My uncle's is a nice country residence, standing in large grounds of its own, and surrounded by small fields of arable and pasture land, interspersed by numerous interesting copses, through which run footpaths and shady walks, where you are not likely to meet anyone in a month. I shall not trouble my readers with the name of the locality, or they may go pleasure hunting for themselves. Well, to go on, these cousins consisted of Annie, Sophie, and Polly, beside their brother Frank, who, at nineteen, was the eldest, the girls being, respectively, eighteen, sixteen, and fifteen. After dinner, the first day of my arrival, paterfamilias and mamma both indulged in a snooze in their armchair, whilst us boys and girls (I was the same age as Frank) took a stroll in the grounds. I attached myself more particularly to cousin Annie, a finely developed blonde, with deep blue eyes, pouting red lips, and a full heaving bosom, which to me looked like a perfect volcano of smothered desires. Frank was a very indolent fellow, who loved to smoke his cigar, and expected his sisters, who adored him, to sit by his side, reading some of the novels of the day, or tell him their love secrets, c. This was by far too tame an amusement for me, and as I had not been there for nearly three years, I requested Annie to show me the improvements in the grounds before we went in to tea, saying to Frank, banteringly, "I suppose, old fellow, you're too lazy, and would prefer your sister taking me round?"

"I'm too comfortable; lazy is an ugly word, Walter, but the fact is, Soph is just reading a most interesting book, and I can't leave it," he replied; "besides, sissie is quite as well, or better qualified than I am to show off the grounds. I never notice anything."

"Come on, Annie," said I taking her hand; "Frank is in love."

"No, I'm sure he never thinks of a girl, except his sisters," was the reply.

We were now out of earshot, in a shady walk, so I went on a little more freely. "But, surely you, coz, are in love, if he is not. I can tell it by your liquid eye and heaving bosom."

A scarlet flush shot over her features at my allusion to her finely moulded bosom, but it was evidently pleasing, and far from offensive, to judge by her playfully spoken, "Oh! Walter, for shame, sir!"
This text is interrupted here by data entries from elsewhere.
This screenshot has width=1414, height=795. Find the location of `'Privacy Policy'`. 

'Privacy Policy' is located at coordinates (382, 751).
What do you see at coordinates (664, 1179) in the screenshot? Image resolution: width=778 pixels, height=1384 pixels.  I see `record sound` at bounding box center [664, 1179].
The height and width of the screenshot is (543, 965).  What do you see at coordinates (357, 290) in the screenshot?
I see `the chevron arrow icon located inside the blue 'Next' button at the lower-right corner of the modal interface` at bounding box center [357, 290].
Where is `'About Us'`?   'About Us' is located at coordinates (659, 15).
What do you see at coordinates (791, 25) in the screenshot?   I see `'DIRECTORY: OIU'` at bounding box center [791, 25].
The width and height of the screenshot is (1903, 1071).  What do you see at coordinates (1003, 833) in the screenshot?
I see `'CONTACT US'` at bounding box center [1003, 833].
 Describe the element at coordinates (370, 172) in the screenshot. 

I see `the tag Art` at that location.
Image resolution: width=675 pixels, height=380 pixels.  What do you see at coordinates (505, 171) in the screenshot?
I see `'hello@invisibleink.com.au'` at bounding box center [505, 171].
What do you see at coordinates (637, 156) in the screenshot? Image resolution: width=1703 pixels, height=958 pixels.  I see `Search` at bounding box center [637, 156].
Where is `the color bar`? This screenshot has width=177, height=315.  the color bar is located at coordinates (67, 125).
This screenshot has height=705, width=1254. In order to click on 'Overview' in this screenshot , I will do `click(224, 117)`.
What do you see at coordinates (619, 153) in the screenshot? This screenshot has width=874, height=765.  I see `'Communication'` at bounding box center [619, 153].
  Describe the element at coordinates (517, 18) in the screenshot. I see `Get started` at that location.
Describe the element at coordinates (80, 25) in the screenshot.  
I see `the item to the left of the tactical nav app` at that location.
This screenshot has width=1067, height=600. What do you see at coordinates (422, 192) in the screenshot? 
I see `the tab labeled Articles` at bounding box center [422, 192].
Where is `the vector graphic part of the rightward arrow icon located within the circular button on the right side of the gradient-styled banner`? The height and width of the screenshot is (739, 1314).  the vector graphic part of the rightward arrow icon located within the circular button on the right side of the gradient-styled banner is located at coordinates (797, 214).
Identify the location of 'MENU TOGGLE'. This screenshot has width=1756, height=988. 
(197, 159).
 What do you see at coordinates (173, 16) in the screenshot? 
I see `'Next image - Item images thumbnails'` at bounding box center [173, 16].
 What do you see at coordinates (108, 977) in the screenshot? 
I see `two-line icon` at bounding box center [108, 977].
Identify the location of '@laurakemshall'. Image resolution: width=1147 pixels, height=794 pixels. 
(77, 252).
We were a good distance away by this time, and a convenient seat stood near, so throwing my arms around the blushing girl, I kissed her ruby lips, and drawing her with me, said, "Now, Annie, dear, I'm your cousin and old playfellow, I couldn't help kissing those beautiful lips, which I might always make free with when we were little boy and girl together; now you shall confess all before I let you go."

"But I've nothing to confess, sir."

"Do you never think of love, Annie? Look me in the face if you can say it's a stranger to your bosom," putting my hand familiarly round her neck till my right hand rested on one of the panting globes of her bosom.

She turned her face to mine, suffused as it was by a deeper blush than ever, as her dark blue eyes met mine, in a fearless search of my meaning, but instead of speaking in response to this mute appeal, I kissed her rapturously, sucking in the fragrance of her sweet breath till she fairly trembled with emotion.

It was just beginning to get dusk, my hands were caressing the white, firm flesh of her beautiful neck, slowly working their way towards the heaving bubbies a little lower down; at last I whispered, "What a fine, what a lovely bust you have developed since I saw you last, dear Annie, you won't mind your cousin, will you, when everything used to be so free to each other; besides, what harm can there be in it?"